Jakarta, Gesuri.id - Ketua DPRD Kotawaringin Timur (Kotim), Rimbun, memberikan klarifikasi terkait pencabutan rekomendasi dukungan kemitraan kerja sama operasional (KSO) yang dipersoalkan oleh massa aksi dari sejumlah organisasi masyarakat.
“Pertama, kami di lembaga sudah standby untuk menerima dan memberikan klarifikasi. Tapi pimpinan mereka hadir sebentar lalu kembali. Padahal kami siap menjelaskan,” kata Rimbun, dikutip Sabtu (14/2/2026).
Ia menjelaskan, dari 11 koperasi dan kelompok tani yang diajukan, hanya tiga yang rekomendasinya ditarik karena alasan administratif dan legalitas.
“Yang saya tarik adalah Koperasi Bukit Lestari, Koperasi Sejahtera Bersama Sentium, dan Kelompok Tani Pelampang Tarung. Alasannya jelas, ada tumpang tindih kepemilikan dan persoalan legalitas,” ucapnya.
Menurut Rimbun, Koperasi Bukit Lestari tidak mengajukan permohonan KSO, melainkan meminta lahan diputihkan dan dikembalikan kepada warga. Sementara Koperasi Sejahtera Bersama dinilai mengklaim lahan yang merupakan kebun inti perusahaan berdasarkan SPT yang dipersoalkan warga.

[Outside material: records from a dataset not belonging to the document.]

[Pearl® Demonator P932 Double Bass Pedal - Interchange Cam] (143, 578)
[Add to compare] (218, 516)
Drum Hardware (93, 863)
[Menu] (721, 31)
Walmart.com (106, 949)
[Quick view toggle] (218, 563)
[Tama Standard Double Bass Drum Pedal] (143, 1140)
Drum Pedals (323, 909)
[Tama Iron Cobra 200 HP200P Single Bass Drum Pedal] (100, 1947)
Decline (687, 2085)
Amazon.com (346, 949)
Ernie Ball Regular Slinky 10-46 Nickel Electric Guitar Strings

“Untuk Kelompok Tani Pelampang Tarung, berdasarkan berita acara, kelompok tersebut sudah dibubarkan sejak 2019. Jadi secara organisasi sudah tidak ada,” jelasnya.
Rimbun menegaskan pencabutan dilakukan demi menghindari konflik hukum di kemudian hari. Ia memastikan tidak ada niat menzolimi masyarakat adat.
“Kami tidak serta-merta. Tidak ada niat menzolimi. Justru kami ingin semua sesuai aturan agar tidak menimbulkan masalah baru,” tegasnya.
Ia juga menjelaskan bahwa dari total 12 entitas (10 koperasi dan 2 kelompok tani), sebagian besar telah menerima SPK maupun KSO dari PT Agrinas Palma Nusantara setelah melalui tahapan verifikasi, paparan di Pokja Jakarta, serta pengecekan lapangan.
“Kalau sudah dinyatakan clear and clean oleh tim, barulah diproduksi SPK dan KSO. Sistemnya bagi hasil 80 persen untuk masyarakat dan 20 persen untuk negara,” ungkap legislator PDI Perjuangan tersebut.
Rimbun menekankan, DPRD tidak memiliki kewenangan teknis dalam penerbitan KSO, melainkan hanya memberikan rekomendasi berdasarkan aspirasi dan data di lapangan.
“Kami tunduk pada aturan. Ini tindak lanjut dari penertiban lahan kawasan hutan sesuai regulasi. Jadi semua harus prosedural dan profesional,” pungkasnya.